NICER / ISS Science Nugget for July 12, 2018

The Demon Star Winked in X-rays

Algol, the second-brightest star in the constellation Perseus, fascinated and frightened people in ancient times because it "winks." Every 2.87 days, this naked-eye star fades by one-third for several hours. For ancient peoples, who viewed the stars as fixed and constant, this variation must have been seen as a demon's omen. The truth is that Algol is not one star, but two, and these stars eclipse each other every 2.87 days – in fact, Algol was the first such eclipsing stellar system recognized. One of the two stars is a giant solar-mass star and the primary is a more massive but less evolved star – a paradox to astronomers that was the first indication that stars in binaries could exchange mass with each other. The lower-mass star shows signs of powerful magnetic activity, which can be observed efficiently in the X-ray band.

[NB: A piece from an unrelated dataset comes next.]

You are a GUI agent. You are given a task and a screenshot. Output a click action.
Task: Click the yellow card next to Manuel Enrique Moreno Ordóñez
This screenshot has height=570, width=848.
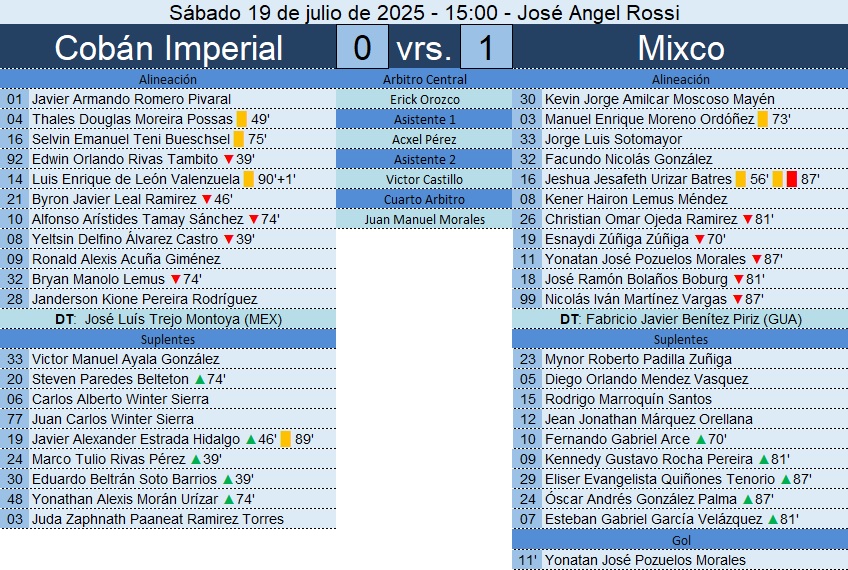[763, 119]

The MAXI all sky X-ray monitor onboard the ISS detected the strongest X-ray flare from Algol in 8 years on July 4 2018, stellar fireworks for U.S. Independence Day. NICER responded quickly to MAXI's flare alert. Its observations began during the decay of this giant X-ray flare and later detected an abrupt decline in X-ray brightness by half, lasting several hours. NICER caught an X-ray wink! Its timing was consistent with a stellar eclipse, indicating that X-ray emission from the less massive star was occulted by the more massive star.

This is the first detection of such an X-ray eclipse from Algol since 1997. Since we know the precise stellar sizes and orbits, we can estimate the size and location of the X-ray-emitting magnetic plasma loop above the stellar surface. NICER's large collecting area also provided a high-quality spectrum for each stellar orbital phase, which should help uncover in great detail how the X-ray plasma cools as it flows along the magnetic loop.